Dann wurde ich auf einen Großfeueralarm geschickt. Ein großes Gebäude im Geschäftsviertel brannte nieder. Zufällig kam ich gerade dazu, als der Leiter der Feuerwehr den Heizer der Kesselanlage des Gebäudes verhörte, der umständlich schilderte, wie aus dem Keller mit einemmal Flammen geschlagen seien, und daß er schon vor einigen Tagen vor der Selbstentzündungsgefahr der neugekauften bituminösen Kohlensorte gewarnt habe. Das war wieder etwas sehr Hübsches, und wieder ein Glückszufall!

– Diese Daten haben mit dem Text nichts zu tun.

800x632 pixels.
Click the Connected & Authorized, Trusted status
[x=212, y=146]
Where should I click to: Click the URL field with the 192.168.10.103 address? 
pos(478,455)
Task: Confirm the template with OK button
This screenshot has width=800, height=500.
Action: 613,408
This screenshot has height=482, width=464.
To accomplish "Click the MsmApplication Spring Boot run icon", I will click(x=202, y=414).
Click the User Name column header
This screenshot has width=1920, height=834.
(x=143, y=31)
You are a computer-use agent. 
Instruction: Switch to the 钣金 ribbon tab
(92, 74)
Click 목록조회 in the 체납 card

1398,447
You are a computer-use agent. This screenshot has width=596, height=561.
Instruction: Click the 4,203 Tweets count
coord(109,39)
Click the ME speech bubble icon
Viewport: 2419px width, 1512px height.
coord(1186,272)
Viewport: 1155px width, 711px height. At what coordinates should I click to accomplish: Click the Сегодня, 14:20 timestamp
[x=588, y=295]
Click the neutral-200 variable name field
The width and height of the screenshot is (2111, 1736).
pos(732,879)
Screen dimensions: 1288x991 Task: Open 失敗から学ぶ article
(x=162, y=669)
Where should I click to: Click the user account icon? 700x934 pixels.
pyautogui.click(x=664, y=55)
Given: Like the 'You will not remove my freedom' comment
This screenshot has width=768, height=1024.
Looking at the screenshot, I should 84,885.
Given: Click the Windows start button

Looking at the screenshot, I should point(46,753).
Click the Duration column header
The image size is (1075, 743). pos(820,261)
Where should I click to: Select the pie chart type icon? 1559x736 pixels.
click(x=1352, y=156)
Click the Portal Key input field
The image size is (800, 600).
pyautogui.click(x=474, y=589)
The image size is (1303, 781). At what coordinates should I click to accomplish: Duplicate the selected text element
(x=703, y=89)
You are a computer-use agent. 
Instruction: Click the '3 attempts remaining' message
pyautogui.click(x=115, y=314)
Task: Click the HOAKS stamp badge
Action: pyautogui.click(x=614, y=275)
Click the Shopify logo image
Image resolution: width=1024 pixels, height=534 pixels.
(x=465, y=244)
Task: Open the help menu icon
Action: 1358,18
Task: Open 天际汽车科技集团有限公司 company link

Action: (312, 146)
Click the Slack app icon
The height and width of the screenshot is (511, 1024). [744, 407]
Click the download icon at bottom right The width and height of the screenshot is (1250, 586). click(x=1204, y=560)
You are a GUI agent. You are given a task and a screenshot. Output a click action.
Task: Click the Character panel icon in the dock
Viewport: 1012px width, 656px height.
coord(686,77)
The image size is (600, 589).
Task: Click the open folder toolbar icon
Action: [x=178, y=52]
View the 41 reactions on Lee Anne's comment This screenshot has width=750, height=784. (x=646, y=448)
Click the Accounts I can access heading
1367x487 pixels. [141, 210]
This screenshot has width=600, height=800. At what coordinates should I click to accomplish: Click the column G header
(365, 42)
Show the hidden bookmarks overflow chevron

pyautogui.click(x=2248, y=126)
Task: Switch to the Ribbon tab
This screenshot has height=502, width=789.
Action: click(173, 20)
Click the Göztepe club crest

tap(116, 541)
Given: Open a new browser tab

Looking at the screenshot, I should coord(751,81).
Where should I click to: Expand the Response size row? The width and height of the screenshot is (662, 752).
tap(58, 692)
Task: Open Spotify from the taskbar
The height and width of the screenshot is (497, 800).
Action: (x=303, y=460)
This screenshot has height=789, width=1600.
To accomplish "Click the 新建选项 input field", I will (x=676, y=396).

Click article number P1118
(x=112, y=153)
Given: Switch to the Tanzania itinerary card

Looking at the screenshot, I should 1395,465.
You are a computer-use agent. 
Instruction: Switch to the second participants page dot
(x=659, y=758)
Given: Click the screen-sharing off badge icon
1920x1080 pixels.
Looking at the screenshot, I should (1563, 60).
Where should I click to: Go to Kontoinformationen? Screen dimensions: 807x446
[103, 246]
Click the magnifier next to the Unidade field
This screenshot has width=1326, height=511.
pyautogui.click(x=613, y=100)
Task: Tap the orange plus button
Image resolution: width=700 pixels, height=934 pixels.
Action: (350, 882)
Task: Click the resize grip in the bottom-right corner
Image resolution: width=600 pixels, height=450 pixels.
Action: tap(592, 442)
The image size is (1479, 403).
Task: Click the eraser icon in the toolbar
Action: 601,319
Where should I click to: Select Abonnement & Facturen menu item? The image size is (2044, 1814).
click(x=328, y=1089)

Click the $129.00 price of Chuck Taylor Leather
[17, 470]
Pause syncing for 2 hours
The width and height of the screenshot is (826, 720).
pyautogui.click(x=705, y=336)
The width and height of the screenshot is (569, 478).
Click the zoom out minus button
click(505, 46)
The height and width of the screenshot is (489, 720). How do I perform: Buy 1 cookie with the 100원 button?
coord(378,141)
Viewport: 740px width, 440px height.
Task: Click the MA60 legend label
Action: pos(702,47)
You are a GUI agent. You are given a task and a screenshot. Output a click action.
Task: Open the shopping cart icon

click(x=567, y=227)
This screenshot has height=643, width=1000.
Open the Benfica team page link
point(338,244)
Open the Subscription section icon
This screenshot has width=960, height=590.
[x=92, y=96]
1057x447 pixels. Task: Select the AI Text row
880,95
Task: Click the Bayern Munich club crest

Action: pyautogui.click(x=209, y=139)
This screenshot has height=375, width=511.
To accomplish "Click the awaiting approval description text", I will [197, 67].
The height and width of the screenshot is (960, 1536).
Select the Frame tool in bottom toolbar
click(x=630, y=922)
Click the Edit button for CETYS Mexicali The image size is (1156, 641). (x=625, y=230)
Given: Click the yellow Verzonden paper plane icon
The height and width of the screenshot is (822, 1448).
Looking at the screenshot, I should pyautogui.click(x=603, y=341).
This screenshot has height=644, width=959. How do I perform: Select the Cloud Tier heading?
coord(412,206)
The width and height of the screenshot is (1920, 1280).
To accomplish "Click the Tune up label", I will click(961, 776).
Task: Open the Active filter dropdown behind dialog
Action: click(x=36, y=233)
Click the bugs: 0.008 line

Mc. Grady aber nickte vergnügt ...

»Wir werden noch einen guten Examinermann aus Ihnen machen!«

*

Das war eine schlaflose Nacht. Ich starrte aus dem Fenster meines Zimmerchens hinaus auf die glitzernden Lichter in der Bai, und Traum jagte sich auf Traum. So wie man selten träumt. Nur nach großem Erleben. Wenn man dasteht und das hämmernde Blut in den Schläfen fühlt, und ein ungeheures Glücksgefühl aufsteigt über das erreichte Ziel: wenn man seinen Jubel hinausschreien möchte in die Welt ... Herrgott, so war ich nun Zeitungsmann! Schreien hätte ich mögen, jubelnd schreien. Zeitungsmann an einer der großen Zeitungen der Welt! Der Stolz regte sich: allein hast du den Weg zur Zeitung gefunden! Wie lächerlich kleine Dinge lagen die Erlebnisse dieser ersten drei Jahre in Amerika weit hinter mir – weit, unbeschreiblich weit. Und mit einemmal kam es über mich wie ruhige Klarheit, wie ein Gefühl felsenfester Sicherheit, durch nichts zu erschüttern:

Mein Leben – das Leben, das ich leben wollte – lag klar vor mir. Kein Suchen mehr. Kein Tasten. Kein Umherirren von Beruf zu Beruf. Die Zeitung und ich; ich und die Zeitung: das war die Lebenslinie. Wie es auch kommen mochte, festhalten an dem Einen: Du gehörst zur Feder, weil du zu ihr gehören willst, und mit der Arbeit, die jetzt beginnt, mußt du stehen oder fallen!

Der Lausbub hatte die Lebenslinie gefunden.